Start of Material

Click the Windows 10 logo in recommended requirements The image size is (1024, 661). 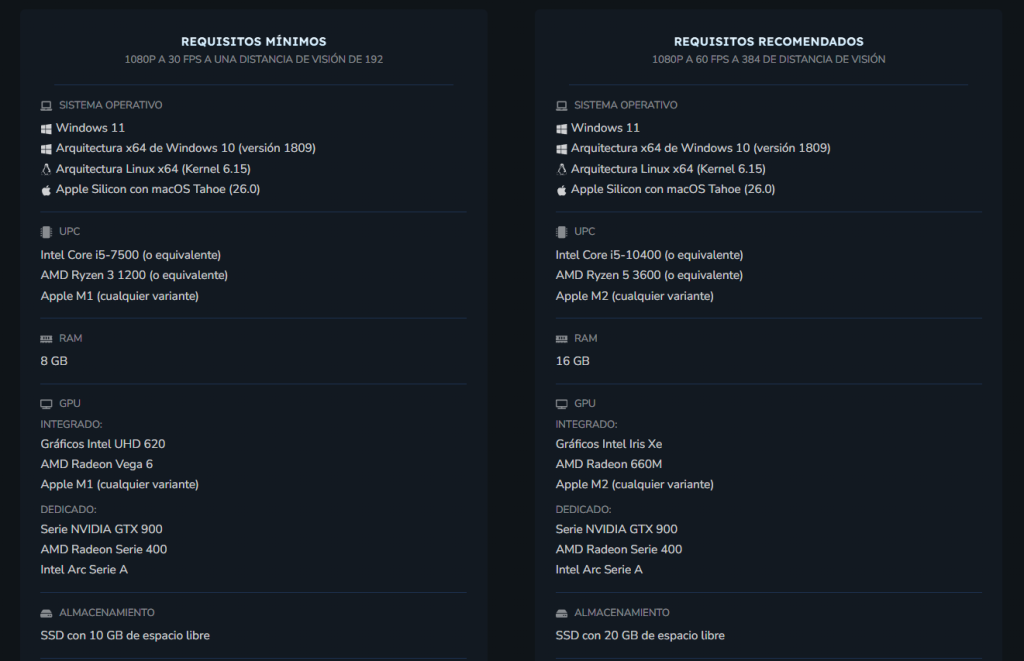(561, 148)
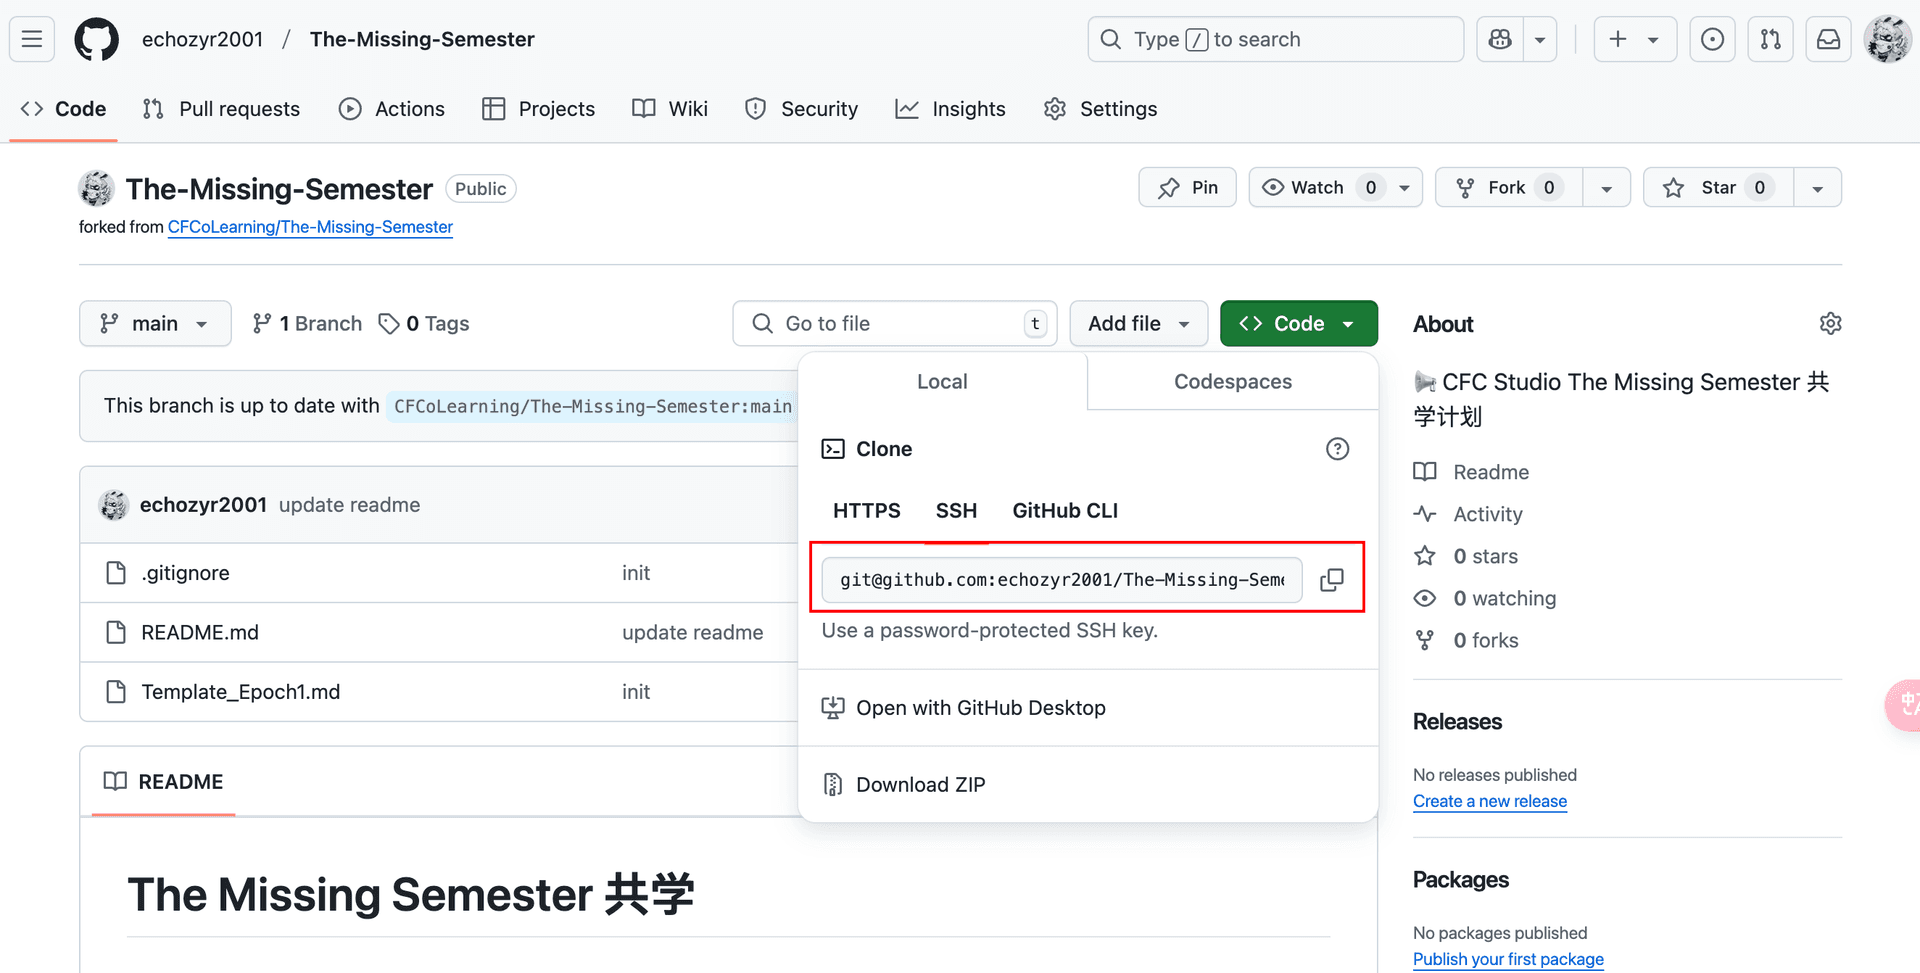Copy the SSH clone URL to clipboard
Viewport: 1920px width, 973px height.
pyautogui.click(x=1331, y=580)
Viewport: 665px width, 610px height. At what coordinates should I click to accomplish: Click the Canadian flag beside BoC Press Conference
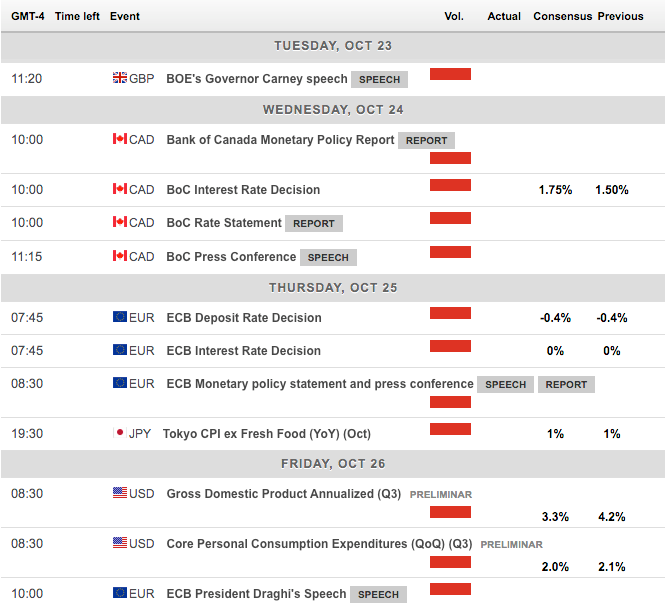[119, 257]
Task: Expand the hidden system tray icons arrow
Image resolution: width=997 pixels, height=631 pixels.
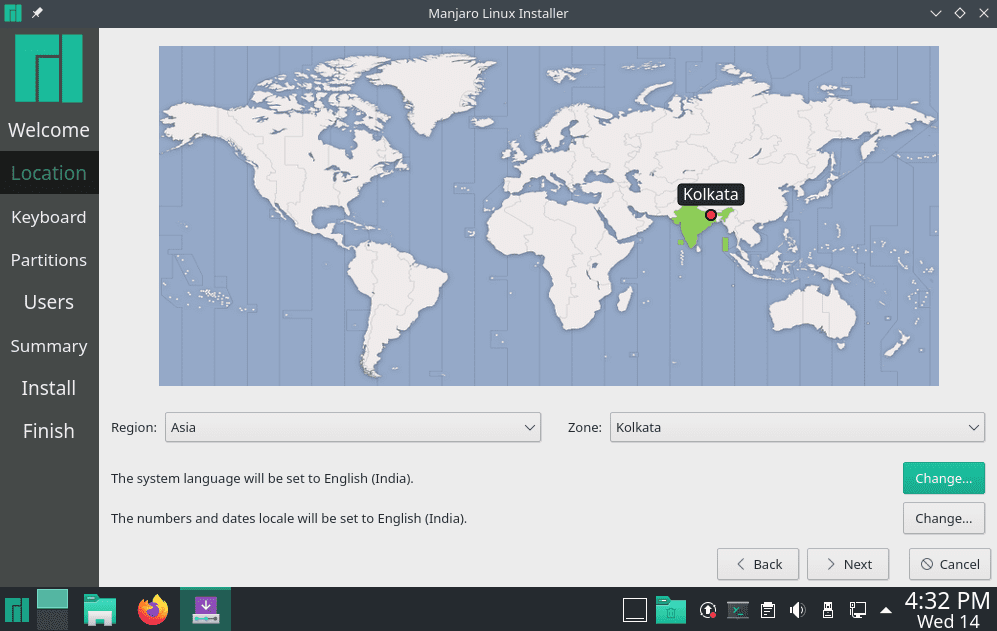Action: pyautogui.click(x=885, y=609)
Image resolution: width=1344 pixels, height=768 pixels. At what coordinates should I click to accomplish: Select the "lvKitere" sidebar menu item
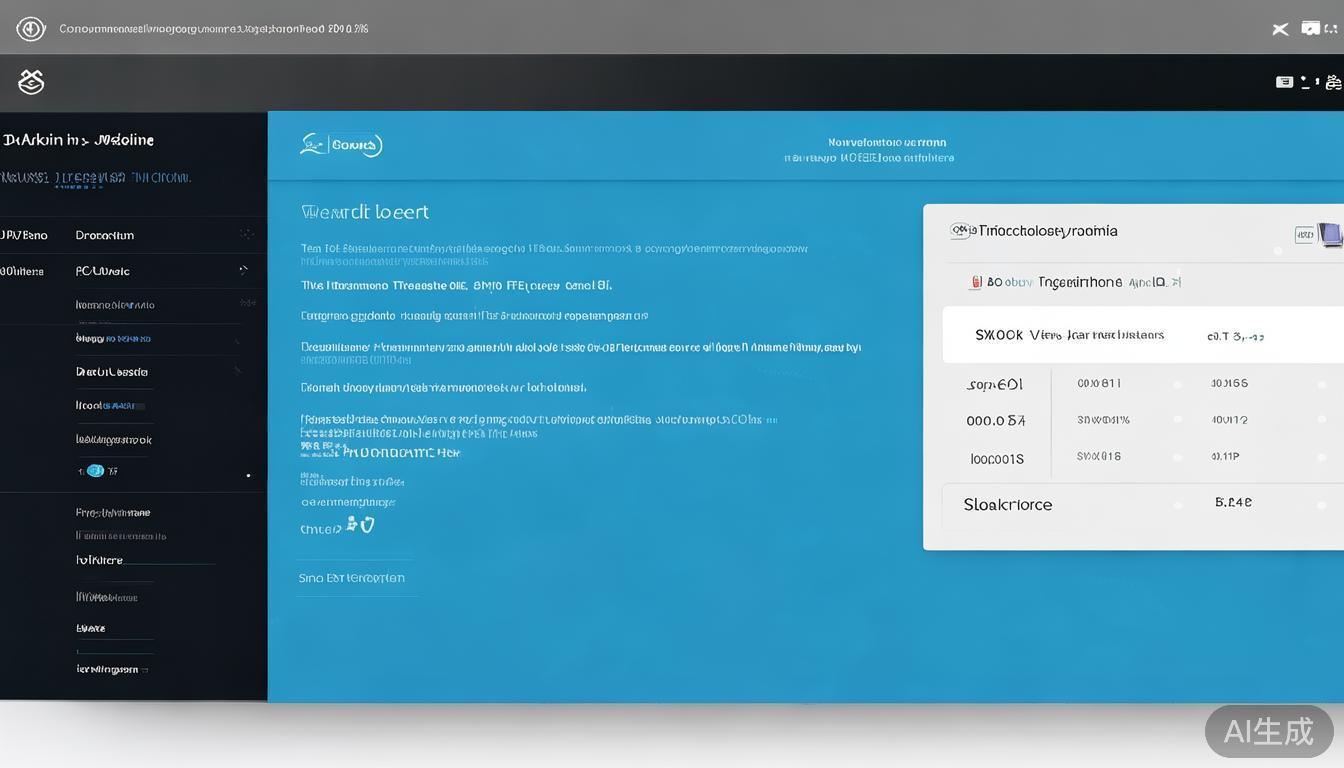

End of Material

*Request*. Return the lines verbatim, beginning at the line that contains "Viewport: 665px width, 610px" and continuing through the end of the entries. Leave the pictures out of your answer.

*Completed exercise*.
Viewport: 665px width, 610px height. At what coordinates should I click to accomplish: Click the Canadian flag beside BoC Press Conference
[119, 257]
Task: Expand the hidden system tray icons arrow
Image resolution: width=997 pixels, height=631 pixels.
Action: pyautogui.click(x=885, y=609)
Image resolution: width=1344 pixels, height=768 pixels. At what coordinates should I click to accomplish: Select the "lvKitere" sidebar menu item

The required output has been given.